About the disease
Toxoplasmosis is an infection that develops when the parasite known as Toxoplasma gondii enters the body. According to Mayo Clinic, this condition rarely manifests itself in any symptoms and if it does, the symptoms are mostly flu-like. Toxoplasmosis can be contracted through contact with infected animals and by eating infected food or drinking polluted water.
People with a healthy immune system are often able to keep the disease at bay throughout their lives. Nonetheless, it is a serious condition and can be very dangerous, especially for pregnant women or people with a weakened immune system due to HIV/AIDS or chemotherapy, for example. Severe symptoms of toxoplasmosis can include blurred vision and seizures.
According to Mayo Clinic, a pregnant woman who is infected with toxoplasmosis is less likely to pass it on to her unborn child during the first trimester, but if she does, the consequences can be very serious. In severe cases, the pregnancy may end in miscarriage or stillbirth. Babies born with toxoplasmosis can experience seizures and eye infections. In some cases, however, people born with toxoplasmosis may not experience any symptoms until they are in their teens.
In most cases, toxoplasmosis does not have any symptoms. In severe cases, there can be such symptoms as:
- Muscle pain
- Swollen lymph nodes
- During a general examination, the doctor will ask the patient if they have experienced any of the symptoms listed above.
- Pregnant women are often advised to undergo a test for toxoplasmosis, just to be sure that they do not have this parasite in their body.
- A blood test can be performed to detect toxoplasmosis by measuring the levels of antibodies produced by the immune system. However, it is sometimes necessary to perform another blood test a few weeks later, since the immune system may takes a while to react to the infection and may not have started to produce antibodies at the time of the first test.
- Amniocentesis is a prenatal test that can be performed after 15 weeks of pregnancy. It is sometimes performed if there is reason to believe that the unborn child may be infected with toxoplasmosis, especially if the mother contracted toxoplasmosis during the pregnancy.
- An ultrasound can also be useful in monitoring the baby’s development.
- Conservative treatment is usually sufficient to alleviate the symptoms of infection.
- Medications such as pyrimethamine and antibiotics are often prescribed.
- Pregnant women are often prescribed with special antibiotics that stop them from passing toxoplasmosis to the fetus without causing complications. Such antibiotics reduce the risk of neurological problems in the child and are usually taken after the 16th week of pregnancy.

Tasks to carry out:
• A. In the toxoplasmosis text, after how many weeks of pregnancy can amniocentesis be performed?
• B. Reproduce the part of the toxoplasmosis text starting with "According to Mayo Clinic, a" and going on through "symptoms listed above.".

Listed entries:
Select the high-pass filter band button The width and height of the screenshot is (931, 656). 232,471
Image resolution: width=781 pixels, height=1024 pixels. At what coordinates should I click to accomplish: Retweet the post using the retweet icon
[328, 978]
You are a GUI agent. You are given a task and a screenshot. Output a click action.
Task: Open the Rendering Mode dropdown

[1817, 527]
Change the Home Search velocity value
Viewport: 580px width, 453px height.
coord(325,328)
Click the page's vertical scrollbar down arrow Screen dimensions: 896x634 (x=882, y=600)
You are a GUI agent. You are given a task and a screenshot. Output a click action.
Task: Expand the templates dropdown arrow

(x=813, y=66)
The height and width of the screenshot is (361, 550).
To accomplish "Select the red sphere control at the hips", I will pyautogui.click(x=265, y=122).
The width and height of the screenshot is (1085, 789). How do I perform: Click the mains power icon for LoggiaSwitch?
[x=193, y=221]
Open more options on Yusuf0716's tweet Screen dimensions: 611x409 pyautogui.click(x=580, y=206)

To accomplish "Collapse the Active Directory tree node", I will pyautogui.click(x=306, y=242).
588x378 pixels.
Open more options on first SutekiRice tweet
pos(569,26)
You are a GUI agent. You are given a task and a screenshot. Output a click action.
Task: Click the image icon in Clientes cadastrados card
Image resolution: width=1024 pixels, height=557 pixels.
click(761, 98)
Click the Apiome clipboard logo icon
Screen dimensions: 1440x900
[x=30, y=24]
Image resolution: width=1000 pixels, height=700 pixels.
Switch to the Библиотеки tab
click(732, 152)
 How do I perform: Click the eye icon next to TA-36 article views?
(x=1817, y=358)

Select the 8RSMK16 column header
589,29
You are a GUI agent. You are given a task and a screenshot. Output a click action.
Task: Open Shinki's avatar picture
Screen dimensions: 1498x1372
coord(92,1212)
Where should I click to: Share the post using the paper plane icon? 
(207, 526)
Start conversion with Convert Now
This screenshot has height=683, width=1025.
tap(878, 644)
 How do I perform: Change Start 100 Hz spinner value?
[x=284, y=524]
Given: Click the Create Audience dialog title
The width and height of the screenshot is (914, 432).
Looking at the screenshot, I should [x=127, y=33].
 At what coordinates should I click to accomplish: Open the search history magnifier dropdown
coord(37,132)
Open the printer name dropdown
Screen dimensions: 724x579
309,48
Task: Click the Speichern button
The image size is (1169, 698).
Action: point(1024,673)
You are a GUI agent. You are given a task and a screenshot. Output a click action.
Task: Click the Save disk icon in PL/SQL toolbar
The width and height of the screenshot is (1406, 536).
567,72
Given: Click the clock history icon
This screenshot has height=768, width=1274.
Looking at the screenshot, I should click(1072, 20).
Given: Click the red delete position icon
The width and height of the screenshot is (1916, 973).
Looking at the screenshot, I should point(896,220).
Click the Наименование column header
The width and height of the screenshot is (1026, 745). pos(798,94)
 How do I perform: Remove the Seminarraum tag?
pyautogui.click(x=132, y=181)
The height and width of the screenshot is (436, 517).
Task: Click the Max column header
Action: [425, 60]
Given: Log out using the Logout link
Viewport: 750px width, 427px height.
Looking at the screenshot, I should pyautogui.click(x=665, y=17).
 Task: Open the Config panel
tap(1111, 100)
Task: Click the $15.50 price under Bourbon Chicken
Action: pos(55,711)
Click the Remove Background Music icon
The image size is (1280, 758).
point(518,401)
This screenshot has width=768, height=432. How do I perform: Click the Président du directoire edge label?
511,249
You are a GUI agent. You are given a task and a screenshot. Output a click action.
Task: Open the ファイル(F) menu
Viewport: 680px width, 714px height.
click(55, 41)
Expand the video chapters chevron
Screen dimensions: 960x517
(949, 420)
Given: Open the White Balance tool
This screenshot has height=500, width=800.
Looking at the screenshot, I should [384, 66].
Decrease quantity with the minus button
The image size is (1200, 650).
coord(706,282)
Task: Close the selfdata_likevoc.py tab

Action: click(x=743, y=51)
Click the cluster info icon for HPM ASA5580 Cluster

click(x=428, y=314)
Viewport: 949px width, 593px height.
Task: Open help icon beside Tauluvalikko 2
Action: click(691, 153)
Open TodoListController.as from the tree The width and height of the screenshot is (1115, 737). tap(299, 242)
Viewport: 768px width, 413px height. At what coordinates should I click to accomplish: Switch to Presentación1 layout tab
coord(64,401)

Results by task:
• A. After 15 weeks of pregnancy.

• B.
According to Mayo Clinic, a pregnant woman who is infected with toxoplasmosis is less likely to pass it on to her unborn child during the first trimester, but if she does, the consequences can be very serious. In severe cases, the pregnancy may end in miscarriage or stillbirth. Babies born with toxoplasmosis can experience seizures and eye infections. In some cases, however, people born with toxoplasmosis may not experience any symptoms until they are in their teens.
In most cases, toxoplasmosis does not have any symptoms. In severe cases, there can be such symptoms as:
- Muscle pain
- Swollen lymph nodes
- During a general examination, the doctor will ask the patient if they have experienced any of the symptoms listed above.